FISCAL NOTE, 81ST LEGISLATIVE REGULAR SESSION
 
April 18, 2009

TO:
Honorable Jim Keffer, Chair, House Committee on Energy Resources
 
FROM:
John S. O'Brien, Director, Legislative Budget Board
 
IN RE:
HB1537 by Burnam (Relating to safety requirements applicable to gas pipelines in certain counties.), Committee Report 1st House, Substituted



Estimated Two-year Net Impact to General Revenue Related Funds for HB1537, Committee Report 1st House, Substituted: a negative impact of ($844,427) through the biennium ending August 31, 2011.

The bill would make no appropriation but could provide the legal basis for an appropriation of funds to implement the provisions of the bill.
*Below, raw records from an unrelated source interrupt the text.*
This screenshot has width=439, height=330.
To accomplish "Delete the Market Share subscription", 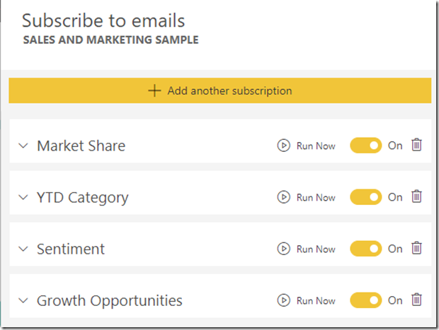I will coord(417,146).
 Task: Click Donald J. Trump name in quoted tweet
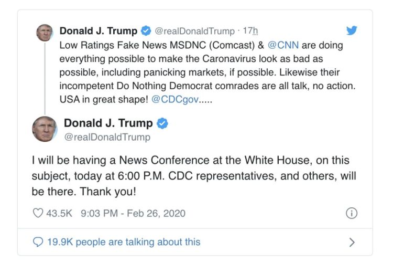(99, 31)
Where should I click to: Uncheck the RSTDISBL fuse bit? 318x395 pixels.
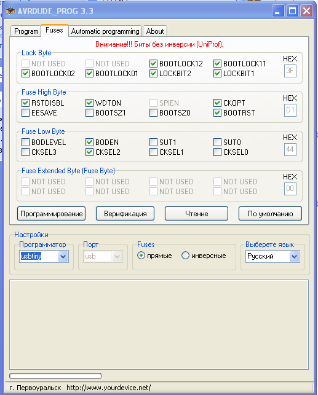tap(25, 103)
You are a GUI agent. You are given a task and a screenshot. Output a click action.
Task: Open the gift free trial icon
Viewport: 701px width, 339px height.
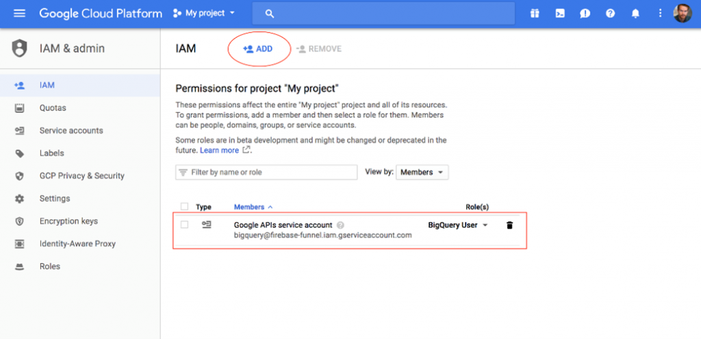[x=535, y=14]
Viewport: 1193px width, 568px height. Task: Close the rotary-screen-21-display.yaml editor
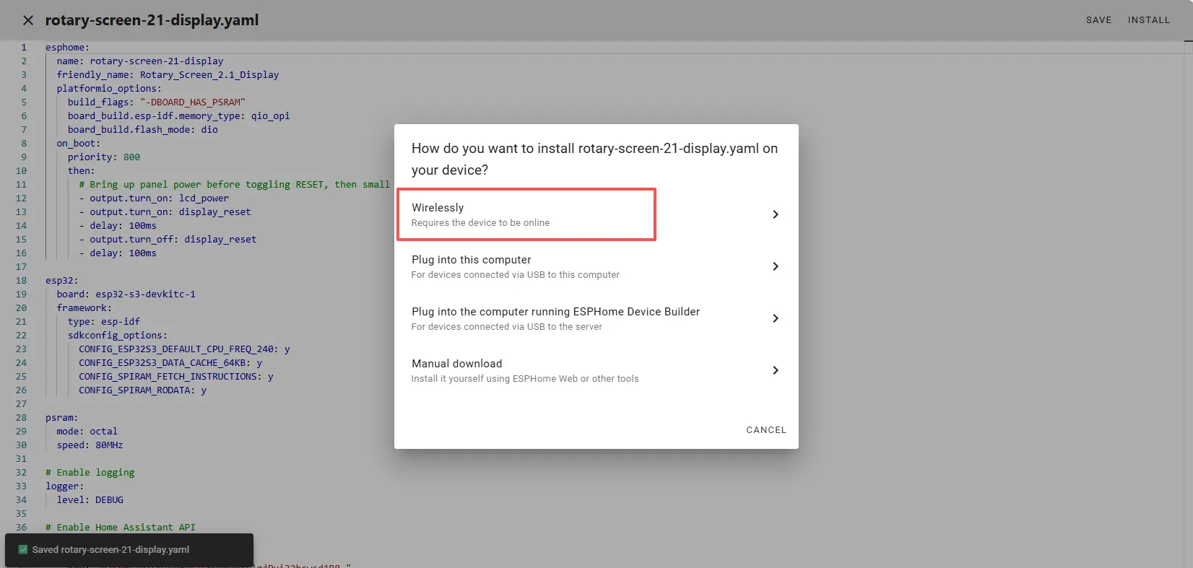coord(28,20)
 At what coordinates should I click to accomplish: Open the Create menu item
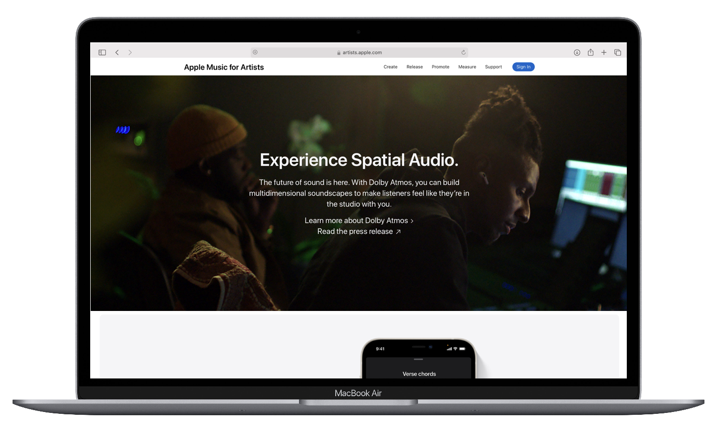click(390, 67)
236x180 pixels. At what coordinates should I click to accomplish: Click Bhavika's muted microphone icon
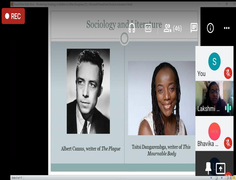pyautogui.click(x=228, y=143)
Fiscal Year Probable Net Positive/(Negative) Impact to General Revenue Related Funds
2010 ($455,120)
2011 ($389,307)
2012 ($389,307)
2013 ($389,307)
2014 ($389,307)




Fiscal Year Probable Savings/(Cost) from
General Revenue Fund
1
Probable Savings/(Cost) from
Federal Funds
555
2010 ($455,120) ($200,238)
2011 ($389,307) ($159,043)
2012 ($389,307) ($159,043)
2013 ($389,307) ($159,043)
2014 ($389,307) ($159,043)



Fiscal Year Change in Number of State Employees from FY 2009
2010 7.0
2011 7.0
2012 7.0
2013 7.0
2014 7.0

Fiscal Analysis

The bill would only apply to a the portion of a gas pipeline that is in a Class 3 or 4 location and in a county which is located  wholly or partly above a hydrocarbon-producing geological formation in which during the preceding year the Railroad Commission of Texas issued more than 1,500 drilling permits authorizing gas wells to be completed. 
 
The bill would prohibit a gathering pipeline from being constructed within 30 feet of an established permanent structure that is regularly used by people unless the owner of the structure consents in writing or the pipeline meets the enhanced safety requirements in its design, construction, and operation, as determined by the Railroad Commission. The same prohibition would be created for transmission pipelines within 50 feet of such structures.
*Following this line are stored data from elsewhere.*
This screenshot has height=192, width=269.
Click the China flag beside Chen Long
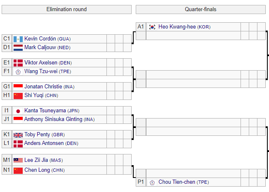[18, 170]
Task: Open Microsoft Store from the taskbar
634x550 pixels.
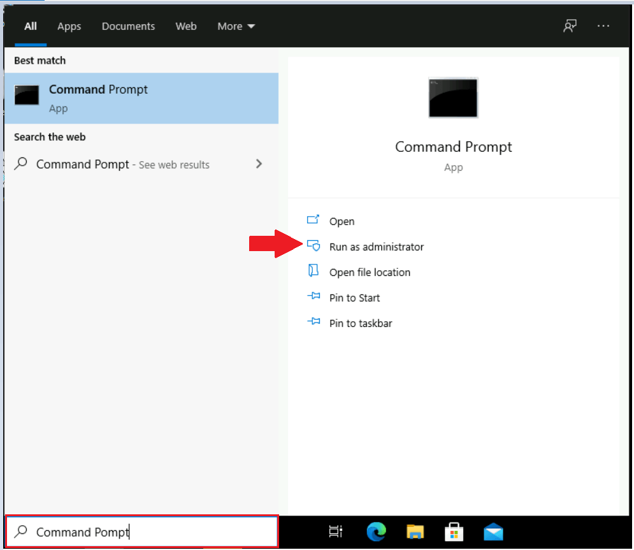Action: [454, 532]
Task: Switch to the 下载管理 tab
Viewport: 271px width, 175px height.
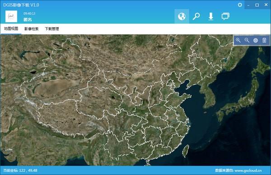Action: (52, 29)
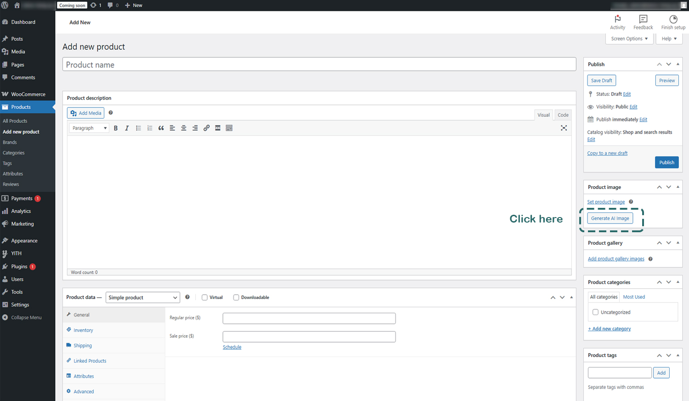Apply italic formatting in the editor
This screenshot has height=401, width=689.
click(x=127, y=128)
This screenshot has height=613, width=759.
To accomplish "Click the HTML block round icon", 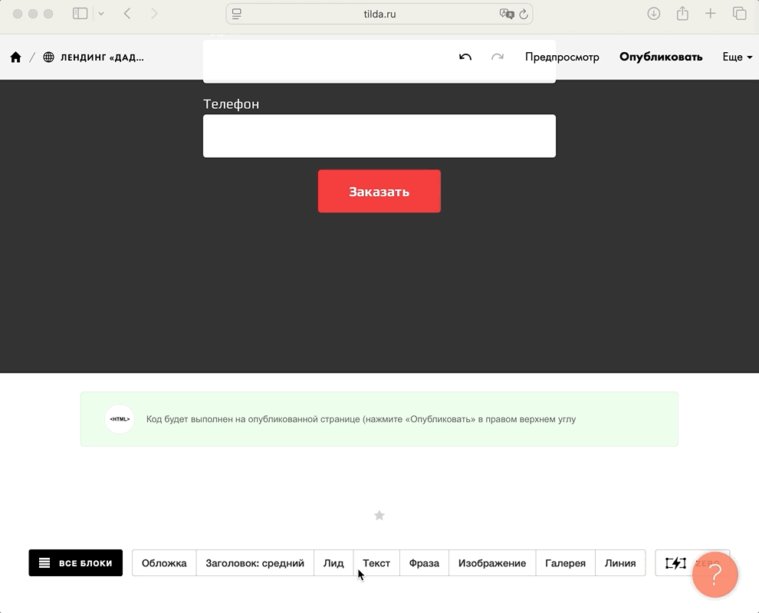I will coord(120,419).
It would also require that a gathering pipeline use advanced leak detection, as determined by the Railroad Commission. It would also prescribe guidelines for the materials used to construct gathering and transmission pipelines. In addition, the bill would require that a pipeline integrity assessment by in-line inspection, a pressure test, or a direct assessment as defined by the Railroad Commission be conducted every five years.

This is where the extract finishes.